Presidential finalist Ahmed Shafiq held a press conference on Sunday afternoon in which he stepped up attacks on his electoral rival, Muslim Brotherhood candidate Mohamed Mursi.
"The Brotherhood persists in tarnishing the image of anyone who opposes its candidate," Shafiq stated.
He went on to say that, while there were "pressing issues" that needed to be addressed, including a chronic energy crisis, "the Brotherhood chooses to focus its efforts on smear campaigns, reflecting its lack of understanding of the people's needs."
"They are also offering bribes to encourage supporters and thugs to attack my campaign headquarters, and have spread rumours questioning my religious piety,” Shafiq claimed.
The Brotherhood had used its newfound parliamentary powers to pass an "illegitimate law," Shafiq continued, in reference to a Political Disenfranchisement Law, which, if put into effect, would disqualify him from the race. He further stated that the Brotherhood had exploited its parliamentary authority to bribe voters in exchange for their support – an assertion for which he claimed to have “evidence.”

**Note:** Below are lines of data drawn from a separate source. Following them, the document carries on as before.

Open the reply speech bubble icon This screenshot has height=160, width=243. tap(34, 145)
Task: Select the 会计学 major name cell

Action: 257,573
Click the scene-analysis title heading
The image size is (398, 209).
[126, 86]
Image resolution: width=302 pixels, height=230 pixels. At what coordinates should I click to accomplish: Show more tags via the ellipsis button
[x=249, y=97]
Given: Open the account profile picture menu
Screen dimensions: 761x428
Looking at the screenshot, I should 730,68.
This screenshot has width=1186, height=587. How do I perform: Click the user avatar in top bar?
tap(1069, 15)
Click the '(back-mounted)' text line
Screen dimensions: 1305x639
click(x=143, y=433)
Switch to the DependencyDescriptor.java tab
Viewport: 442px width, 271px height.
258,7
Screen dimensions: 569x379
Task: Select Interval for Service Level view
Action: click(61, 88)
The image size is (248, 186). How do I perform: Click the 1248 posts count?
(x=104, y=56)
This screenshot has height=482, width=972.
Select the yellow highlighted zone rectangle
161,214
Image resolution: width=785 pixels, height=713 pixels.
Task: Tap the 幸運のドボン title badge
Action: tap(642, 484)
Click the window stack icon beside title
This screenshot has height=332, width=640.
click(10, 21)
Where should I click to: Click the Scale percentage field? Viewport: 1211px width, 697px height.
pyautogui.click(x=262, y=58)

Shafiq added that he had lodged an official complaint against the Brotherhood’s use of mosques for campaigning activities.
"Eighty per cent of Egypt’s mosques are currently being used for personal campaigning for Mursi,” he said. “God’s houses should only be used for worship."
Shafiq claimed to be fighting a "clean political battle," while the Brotherhood, he said, was “a group that continues to prove day by day that it is hungry for power and blinded by its domination of state institutions.”
The Brotherhood, he continued, "lives in the past and is blinded by ignorance."
Briefly touching on international politics, Shafiq went on to stress that the Palestinian issue was “key,” saying that he would personally exert all efforts to ensure the liberation of Palestinians with Jerusalem as their capital.
Mursi and Shafiq are set to face off in a hotly-contested runoff vote on 16 and 17 June.